Lester Bowles Pearson

Lester Bowles Pearson

1897-1972

 

Pearson was Prime Minister from 1963 to 1968. His government introduced a new Canadian flag, universal medicare and the Canada Pension Plan. In 1957, as Secretary of State for External Affairs, Pearson won the Nobel Peace Prize for his efforts in establishing a United Nations peacekeeping force in the Middle East.

 

Pearson moved into 245 Augusta St. upon his return from Washington and lived here between 1946 and 1954 with his wife Maryon (their children were away at university). A stucco-clad brick house featuring steep gables and Gothic revival architecture, this house is representative of the early development of Sandy Hill at the time of Confederation. The Rev. Thomas Bedford Jones, first rector of St Alban’s Church (Daly Ave. at King Edward Ave.), lived here between 1874 and 1882. A British reporter described it as an “old villa with clumsy gables and early Edwardian plumbing in a district of decaying gentility”. (English, 1992)  In 1955, the Pearsons moved to 231 Cobourg, a duplex Maryon had bought at the corner of Wilbrod St. This is where he lived when he won the Nobel Peace Prize for organizing a United Nations emergency force to resolve the Suez Canal crisis. In 1958, as Leader of the Opposition, he earned the right to live in Stornaway, the government-supplied residence in Rockcliffe.

 

In the early 1930s, Pearson and his young family had lived for a short time at 20 Russell Ave. Almost 20 years later, in a letter to his daughter Patsy as she turned 21, Pearson would remember wistfully how she “used to play in the sand pile in the little yard on Russell Ave.” (English, 1989)

 

Lester B. Pearson, February 1952, when he was living on Augusta. (LAC, MIKAN 3727222)
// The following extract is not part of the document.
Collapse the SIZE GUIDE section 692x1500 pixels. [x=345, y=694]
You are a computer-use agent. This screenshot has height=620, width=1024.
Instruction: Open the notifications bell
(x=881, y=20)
Pearson was over 50 when he entered politics in 1948 and won his first election (the first of eight) as MP for Algoma East. He was unassuming, had a quick and often self-deprecating wit, an easy manner and was a good raconteur. In his memoirs, he recounts how he was trying to impress the local folk in his riding by boasting that he had signed the NATO treaty on Canada’s behalf when a voter reminded him that “Yes, that was a fine thing you did down there in Washington, a fine thing for Canada, but it won’t help you much around here if you don’t get us a new post office”. (Munro et al, 1973)

 

While he lived on Augusta, Pearson’s diplomacy changed the way the world saw Canada.  First as a senior bureaucrat and then as minister, Pearson was kept busy with many hot foreign affairs files ranging from the Berlin blockade by the Soviets (with the threat of an imminent European war), the Korean War and the creation of both NATO and the Commonwealth. In 1952, Pearson was offered the position of NATO’s first Secretary General (he turned it down); he had also presided over the UN General Assembly in the Fall and had been considered for the post of UN Secretary General.

 

Although the international stakes could be very high, communications then were still primitive. When North Korea invaded the South in 1950, Pearson was at his cottage and had no phone. His assistant had to drive from Ottawa to give him the news and then drive him to the nearest general store with a public phone so that he could call the Prime Minister to develop Canada’s position.